Bugün aslında, Öcalan’ın birinci Nevruz mektubu ile ikinci Nevruz mektubunu karşılaştıracaktım.
Geçen Nevruz’dan bu Nevruz’a nelerin değiştiğini yazacaktım.
Öcalan’ın, Kürtleri çözüm sürecine iknaya uğraşırken Türkleri de rahatsız etmeyecek bir dil seçtiğini, hassasiyetini bu Nevruz’da da sürdürdüğünü söyleyecektim.
Ancak, Pervin Buldan tarafından seslendirilen Kürtçesi, Sırrı Süreyya Önder’in Türkçesi kadar meydanı heyecanlandırmadı yine diyecektim.
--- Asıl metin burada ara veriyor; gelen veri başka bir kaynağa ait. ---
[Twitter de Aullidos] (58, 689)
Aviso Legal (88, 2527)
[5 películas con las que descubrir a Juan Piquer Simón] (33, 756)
Geçen sefer sahnede güçlü bir kıyafet sembolizmi de vardı.
Ahmet Türk ile Selahattin Demirtaş alta şalvar, üste yelek giymişti. Bellerine şal takmış, omuzlarına puşi atmışlardı. Bir tek ayaklarında potin olup olmadığını çıkaramadığımı hatırlatacaktım.
Bir de şöyle dediğimi:
“Kürtlerin geleneksel kıyafetidir şal-u şepik, yakıştıran giyer elbette. Fakat bu giysiyi, Kürtlerin bayram üniforması haline getirmek ne kadar doğru? Bayram kostümü buysa Nevruz günü niye Diyarbakır sokaklarında ceket-pantolon kombinasyonlarını daha çok görüyoruz?”
Size bu sefer, aynı soruyu sormama hacet kalmadığını da bildirecektim.
“Giyenler giymişti yine fakat köstekli saatiyle hançeri eksik bir merasim kıyafeti izlenimi uyandırmayacak tarzda...”
Şal-u şepik, geçen seneden daha önde değildi gözüme çarpan detaylarda.
Gardırop şekilciliği, esasın önüne geçmedi, geçirilmedi...
İşte bütün bunları tek tek sayıp dökecektim ama heves mi bıraktılar?